Загадочность судьбы Михаила давно волновала исследователей. Один из них, желая раскрыть тайну этой русской Железной Маски, еще в 1905 году обращался в печати ко всем, прося дать хоть какие-нибудь сведения, проливающие свет на это дело. Я заболел нервным расстройством, но сведений не дал. Я еще не был готов. Я еще был не тот, что сейчас. Я не мог сказать громко: предатель Михаила Бейдемана, заключенного без суда и следствия в Алексеевском равелине, — я, Сергей Русанин, его товарищ по Константиновскому училищу.
Совсем недавно собраны и оглашены подлинные архивные документы об особо важных, доныне таинственных узниках.

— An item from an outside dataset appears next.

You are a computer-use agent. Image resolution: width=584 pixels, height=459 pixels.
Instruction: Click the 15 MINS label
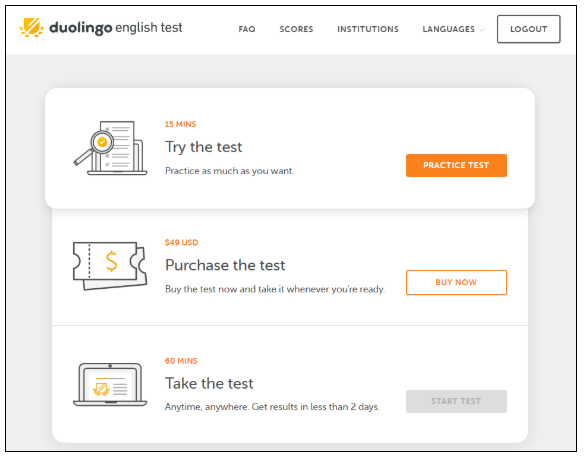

Иван Потапыч, мой хозяин из общежития, приносит книжку, другую. Принес и эти листки. Сам прочел и дал мне: вот, говорит, житие многострадальных людей; хоть и злоумышленники они, а без слез не прочесть.
Взял я, многократно прочел… О, как жестоки, как обличительны неподкупные события в кратких сведениях о Михаиле! Земля ушла из-под ног. Некая гpoмада рухнула, придавила. Так, верно, бывает, когда минер той самой миной, что им заложена, чтобы взорвать неприятеля, взрывается сам. Шестьдесят один год тому назад была заложена моя мина.